BEGIN DATA EXCERPTS

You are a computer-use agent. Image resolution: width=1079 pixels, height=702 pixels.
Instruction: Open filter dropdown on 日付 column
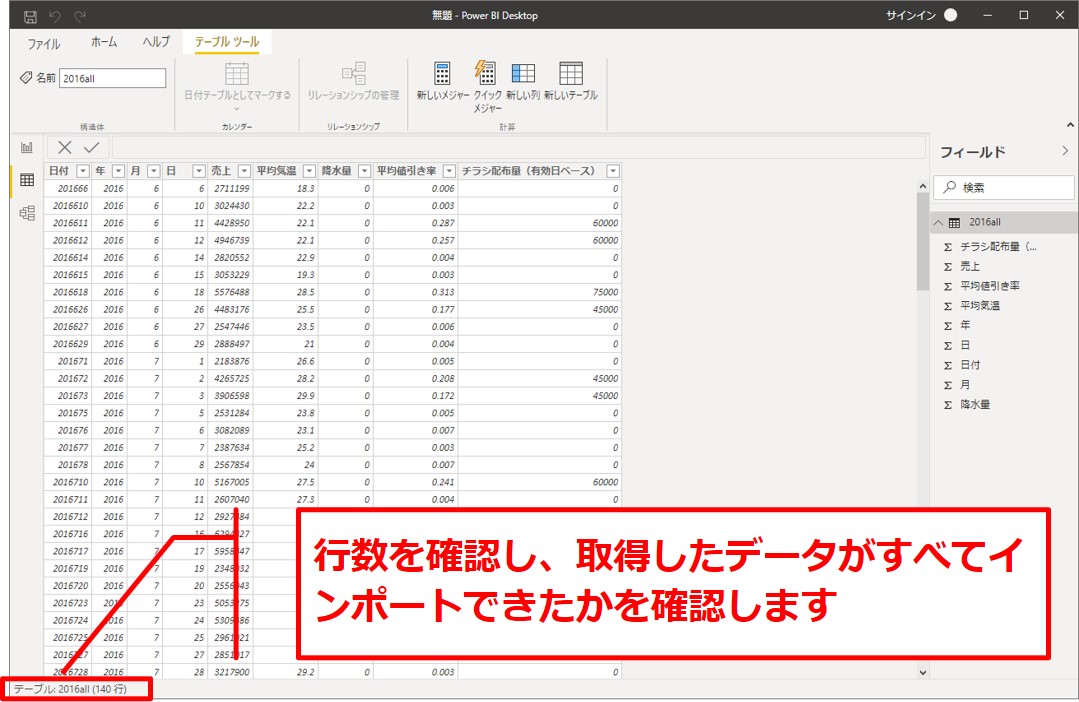(x=83, y=171)
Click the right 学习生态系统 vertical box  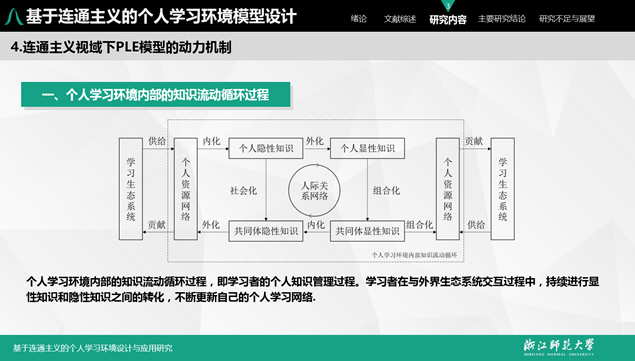click(x=503, y=189)
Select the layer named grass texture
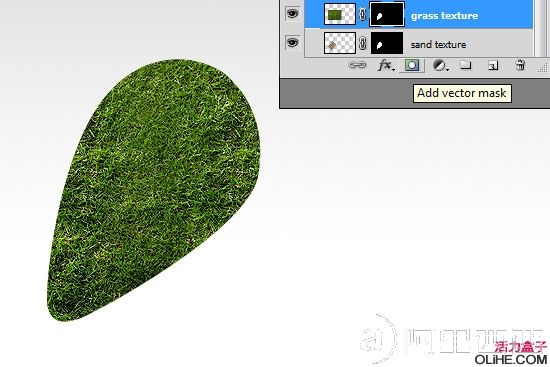This screenshot has height=367, width=550. point(444,16)
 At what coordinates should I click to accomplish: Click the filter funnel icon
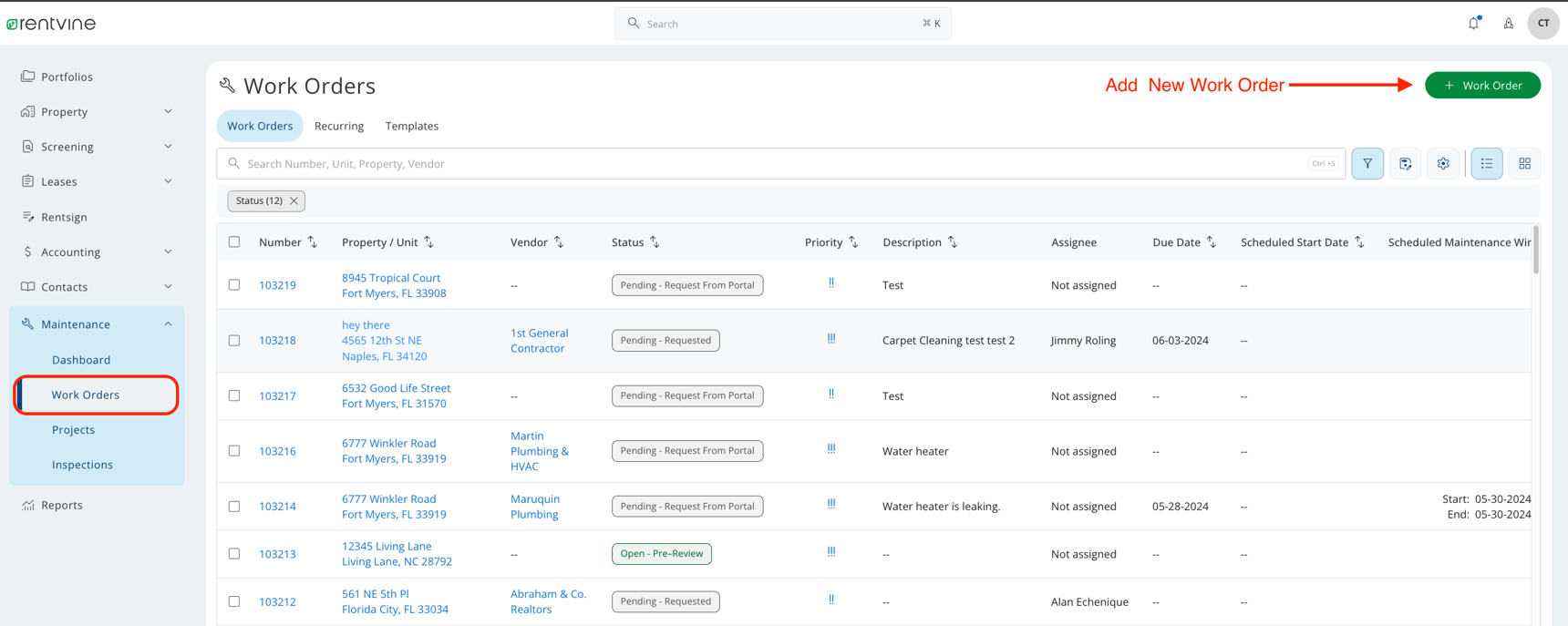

END DATA EXCERPTS

> [DESCRIPTION OF THE TASK] Your copy should run from the line that has "Select the layer named grass texture" through the last line above, exactly, with both ends in and pictures out.

> [RESULT OF THE EXERCISE]
Select the layer named grass texture
This screenshot has height=367, width=550. point(444,16)
 At what coordinates should I click to accomplish: Click the filter funnel icon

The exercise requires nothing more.